» **Data entries**

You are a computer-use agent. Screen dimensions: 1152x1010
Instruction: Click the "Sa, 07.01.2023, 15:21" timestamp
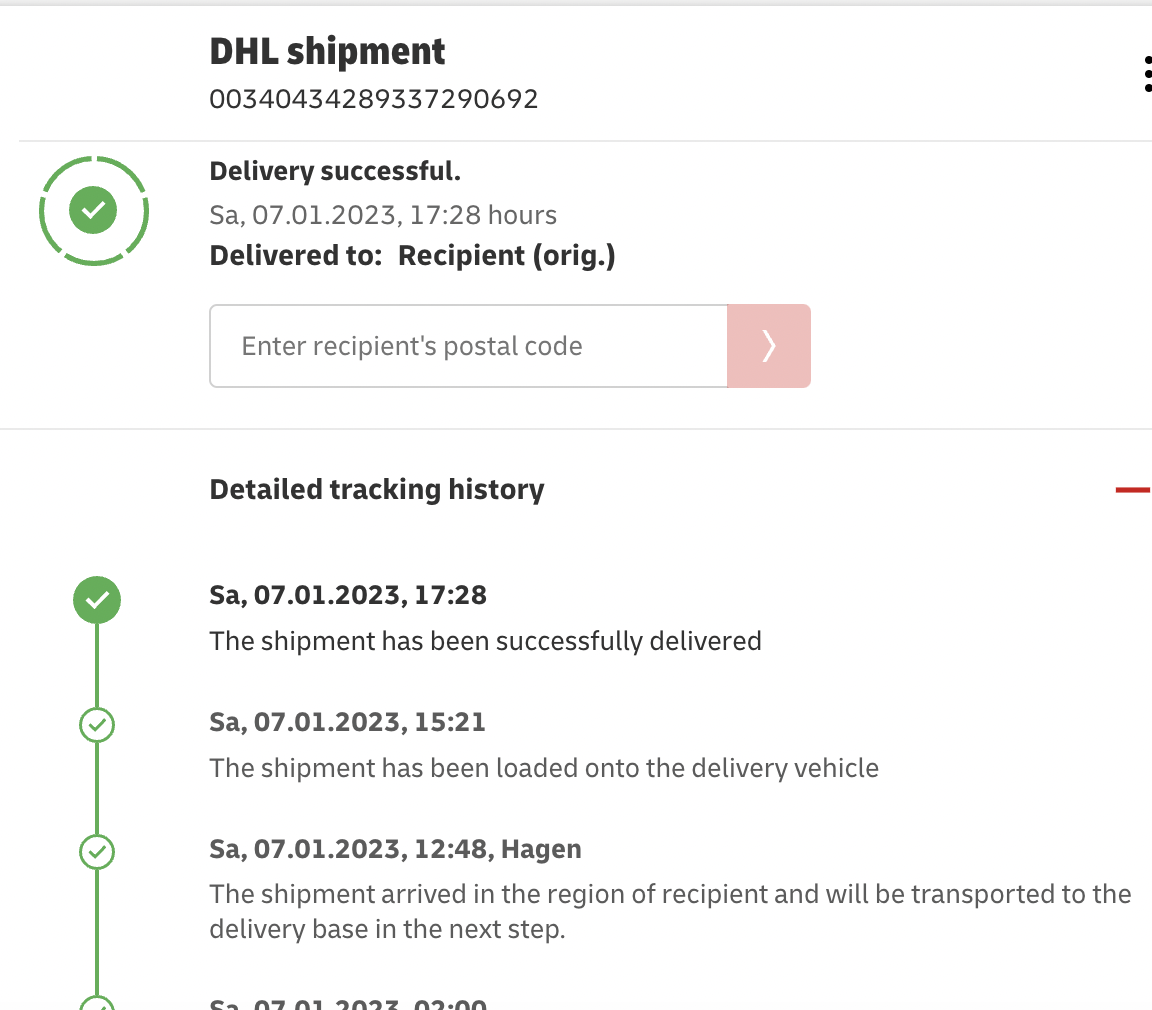point(347,722)
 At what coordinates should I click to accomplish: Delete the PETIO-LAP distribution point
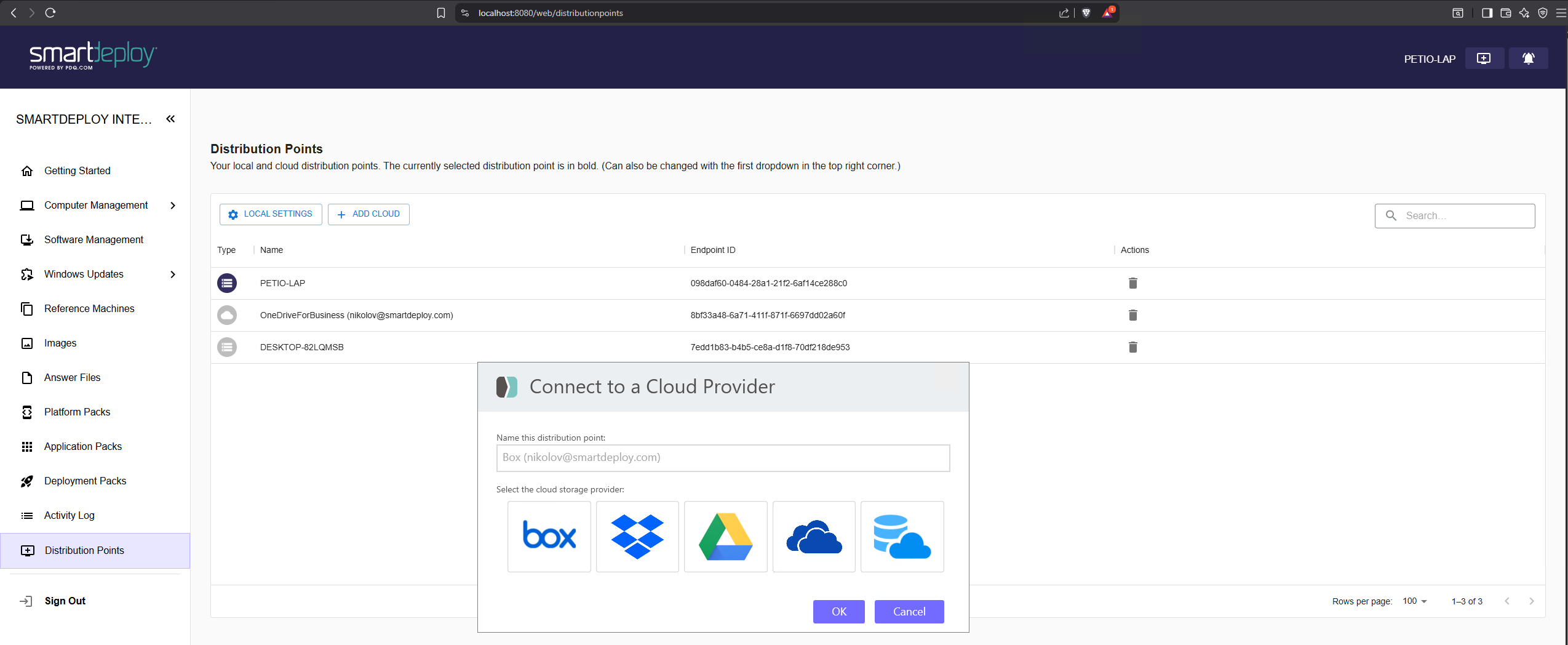point(1132,283)
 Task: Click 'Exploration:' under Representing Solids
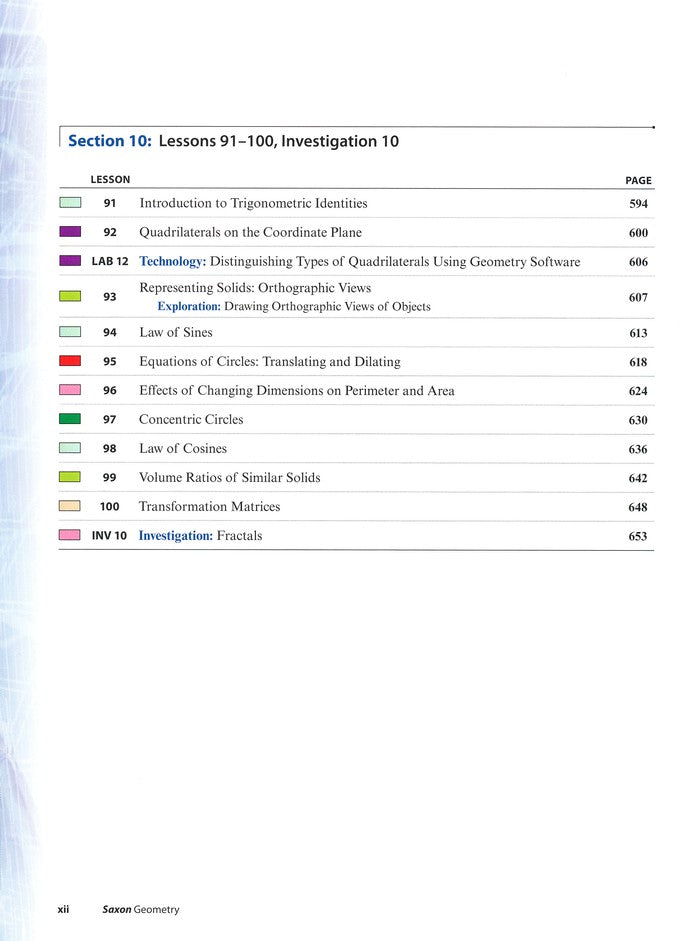point(188,306)
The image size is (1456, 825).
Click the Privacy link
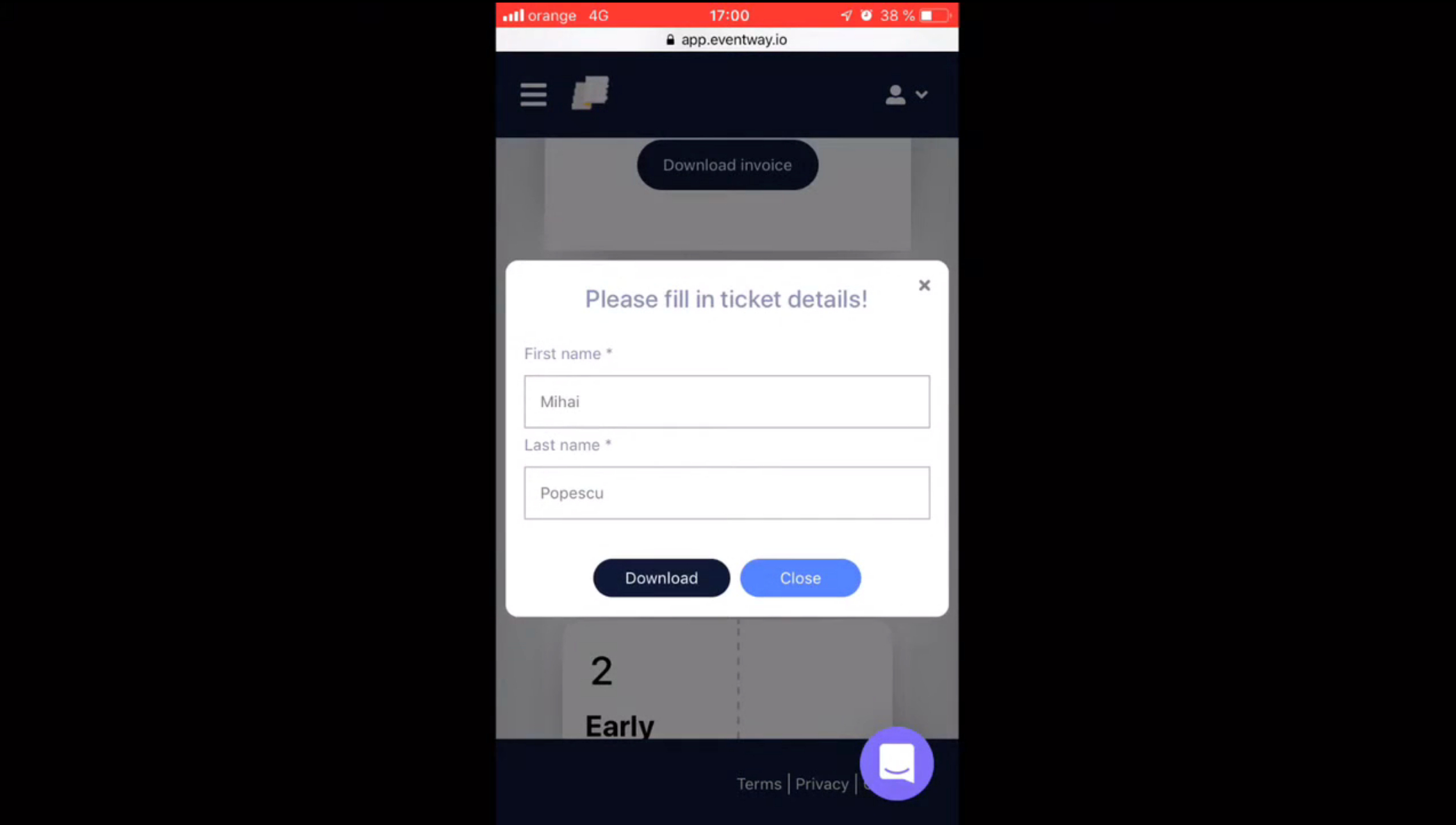coord(822,784)
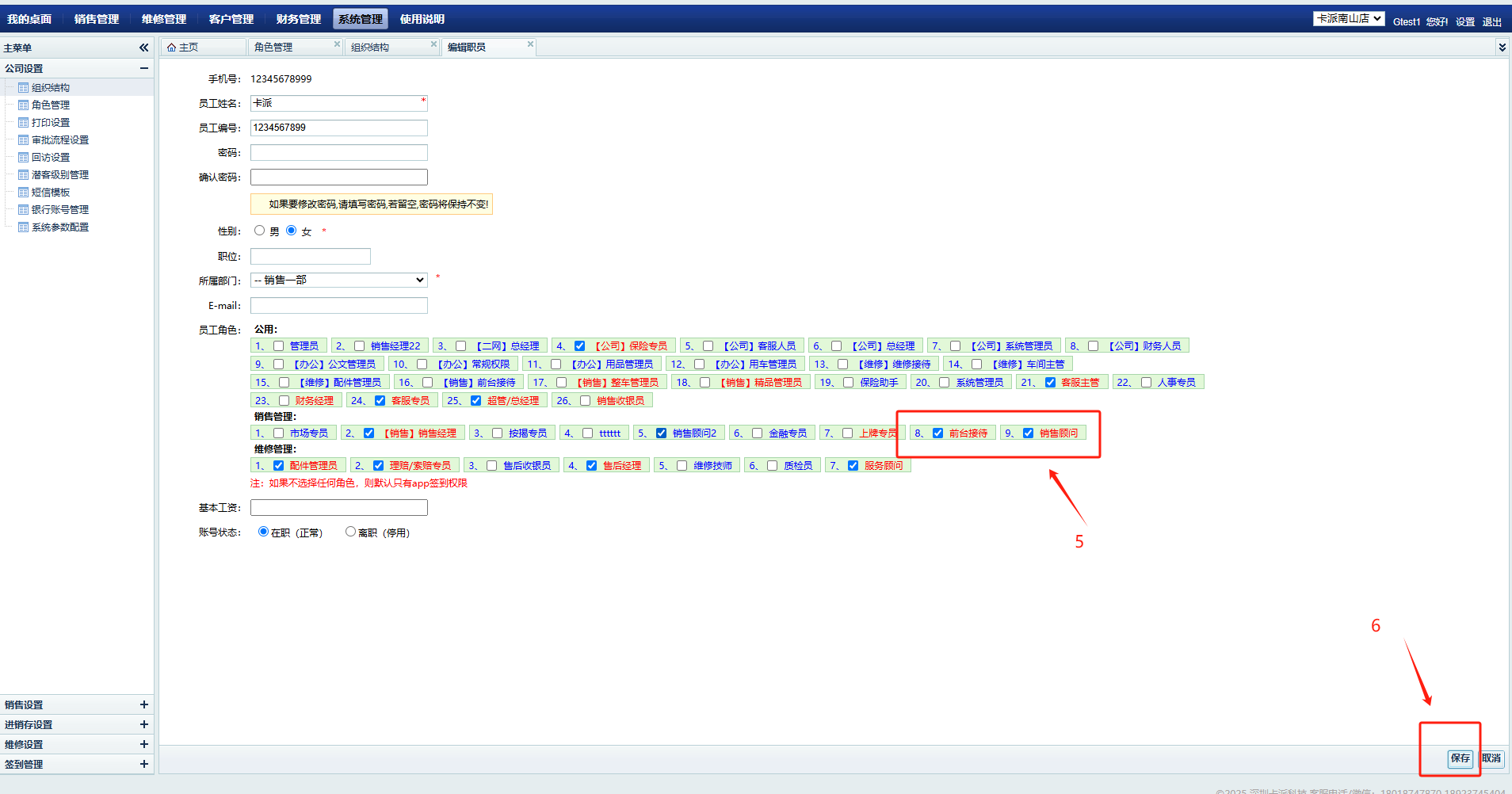The image size is (1512, 794).
Task: Close the 角色管理 tab with its X icon
Action: coord(337,44)
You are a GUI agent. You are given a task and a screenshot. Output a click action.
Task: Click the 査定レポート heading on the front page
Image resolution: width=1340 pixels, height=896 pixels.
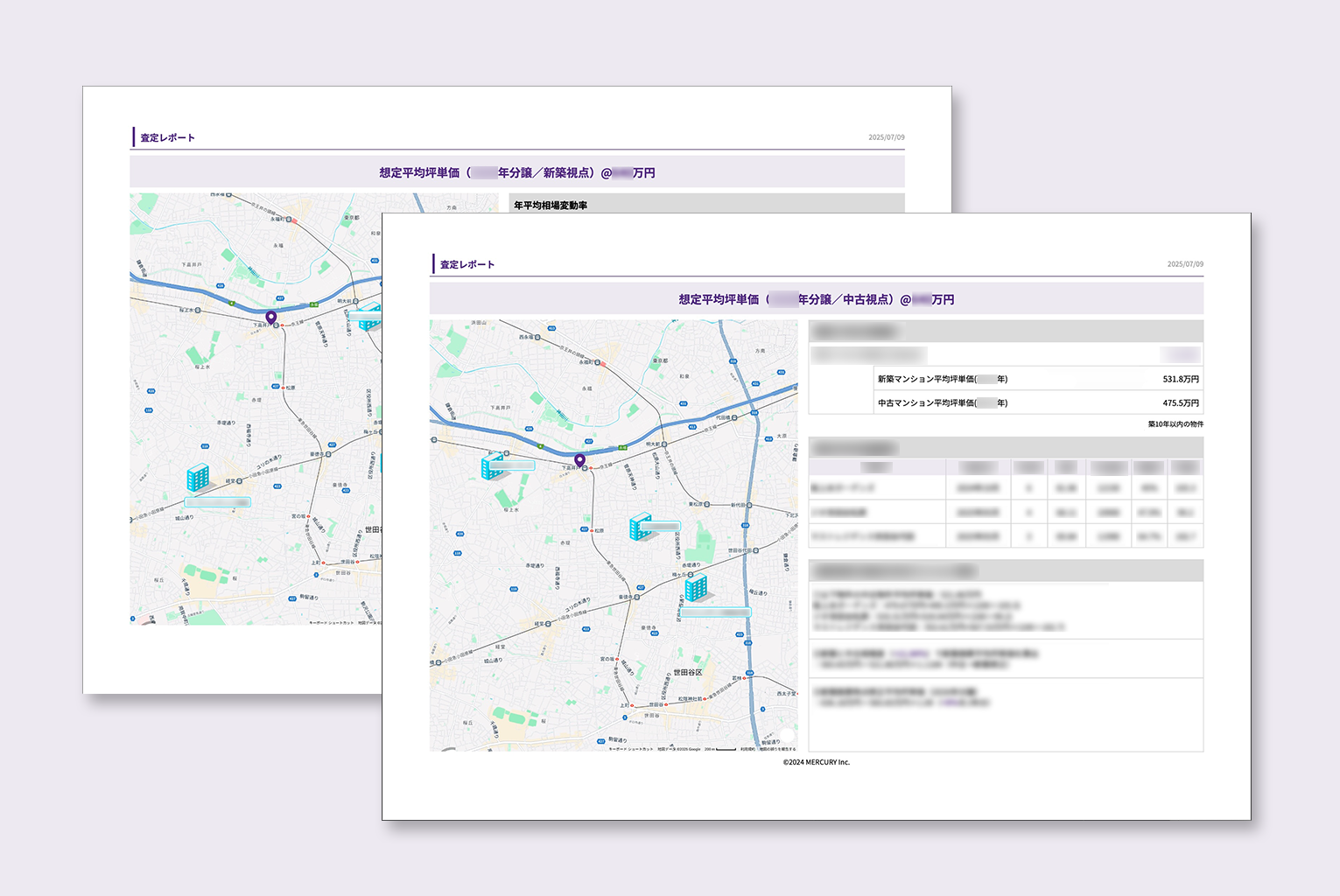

» **Task prompt**
Transcribe the data word for word, with no images.

» **Solution to this problem**
You are a computer-use agent. Screen dimensions: 1152x1010
Instruction: Click the "Sa, 07.01.2023, 15:21" timestamp
point(347,722)
 At what coordinates should I click to accomplish: Delete the PETIO-LAP distribution point
point(1132,283)
 Task: Click 'Exploration:' under Representing Solids
point(188,306)
The image size is (1456, 825).
Click the Privacy link
coord(822,784)
The image size is (1512, 794).
Task: Close the 角色管理 tab with its X icon
Action: coord(337,44)
You are a GUI agent. You are given a task and a screenshot. Output a click action.
Task: Click the 査定レポート heading on the front page
Image resolution: width=1340 pixels, height=896 pixels.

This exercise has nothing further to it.